Isothermal fast pyrolysis kinetics of synthetic polymers using analytical Pyroprobe

Abstract In this study, the global kinetics of fast pyrolysis of three synthetic polymers, viz., poly(methyl methacrylate) (PMMA), polystyrene (PS) and ultra-high molecular weight polyethylene (UHMWPE), were studied in an analytical Pyroprobe® by collecting isothermal mass loss data at short timescales of 2–150 seconds. The apparent activation energy and pre-exponential factor were determined using integral reaction models.
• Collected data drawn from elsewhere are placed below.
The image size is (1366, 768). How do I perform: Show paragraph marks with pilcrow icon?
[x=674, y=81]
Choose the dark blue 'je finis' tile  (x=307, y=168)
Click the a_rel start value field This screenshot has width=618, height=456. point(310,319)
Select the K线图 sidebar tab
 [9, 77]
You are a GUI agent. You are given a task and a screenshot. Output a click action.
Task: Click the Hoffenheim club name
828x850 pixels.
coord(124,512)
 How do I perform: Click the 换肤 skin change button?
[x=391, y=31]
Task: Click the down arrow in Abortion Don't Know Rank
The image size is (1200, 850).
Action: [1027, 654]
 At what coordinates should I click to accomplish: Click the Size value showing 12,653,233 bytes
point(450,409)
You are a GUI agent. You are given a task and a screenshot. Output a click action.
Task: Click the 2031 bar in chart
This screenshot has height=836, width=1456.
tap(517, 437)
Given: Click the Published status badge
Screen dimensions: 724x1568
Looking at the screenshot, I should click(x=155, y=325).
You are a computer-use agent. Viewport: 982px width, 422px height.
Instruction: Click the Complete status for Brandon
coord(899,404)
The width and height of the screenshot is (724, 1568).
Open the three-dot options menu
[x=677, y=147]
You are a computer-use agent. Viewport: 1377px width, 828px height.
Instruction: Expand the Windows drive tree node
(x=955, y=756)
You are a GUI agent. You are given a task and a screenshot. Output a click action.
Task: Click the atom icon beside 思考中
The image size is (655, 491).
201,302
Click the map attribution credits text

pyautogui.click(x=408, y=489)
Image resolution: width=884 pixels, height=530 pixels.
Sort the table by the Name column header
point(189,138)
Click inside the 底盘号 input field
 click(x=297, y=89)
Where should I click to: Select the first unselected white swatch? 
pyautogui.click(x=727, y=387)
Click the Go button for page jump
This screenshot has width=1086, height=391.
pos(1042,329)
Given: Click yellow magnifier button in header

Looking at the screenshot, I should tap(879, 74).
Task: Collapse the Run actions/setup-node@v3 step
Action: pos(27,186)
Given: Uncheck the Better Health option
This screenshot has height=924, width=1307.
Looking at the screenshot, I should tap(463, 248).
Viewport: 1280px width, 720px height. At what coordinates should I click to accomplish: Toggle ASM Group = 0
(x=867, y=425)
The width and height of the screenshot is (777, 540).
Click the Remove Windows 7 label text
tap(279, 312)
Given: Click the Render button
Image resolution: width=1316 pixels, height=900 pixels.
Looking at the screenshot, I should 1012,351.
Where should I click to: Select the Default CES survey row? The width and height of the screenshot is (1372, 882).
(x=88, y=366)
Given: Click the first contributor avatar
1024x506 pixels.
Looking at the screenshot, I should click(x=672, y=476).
PMMA fast pyrolysis was best described by the contracting cylinder model, while sigmoidal Avrami-Erofeev model was used to describe the fast pyrolysis of PS and UHMWPE. The apparent activation energies (in kJ mol −1 ) of fast pyrolytic decomposition of PMMA, PS and UHMWPE were 43.7, 52.6 and 48.4, respectively. The low values indicate that fast pyrolysis is a diffusion-limited process in the Pyroprobe® reactor. Statistical kinetic compensation effect, i.e. ln( A ) = a * E a + b , was established for the three polymers by considering a large number of experimental data from the literature. In order to understand the time evolution of pyrolysate functional groups at short timescales, Pyroprobe® was coupled with an in situ Fourier transform infrared spectrometer (FTIR). The time taken for maximum evolution of vapors was 12–18 s and 35–45 s for PMMA and PS fast pyrolysis, respectively, at 500 °C, while it was 20–22 s for UHMWPE at 600 °C. The Pyroprobe® was also interfaced with gas chromatograph/mass spectrometer (GC/MS), and the major pyrolysates at 500 °C from PMMA, PS and UHMWPE were identified as methyl methacrylate, styrene and a range of C5-C21 alkanes and alkenes, respectively.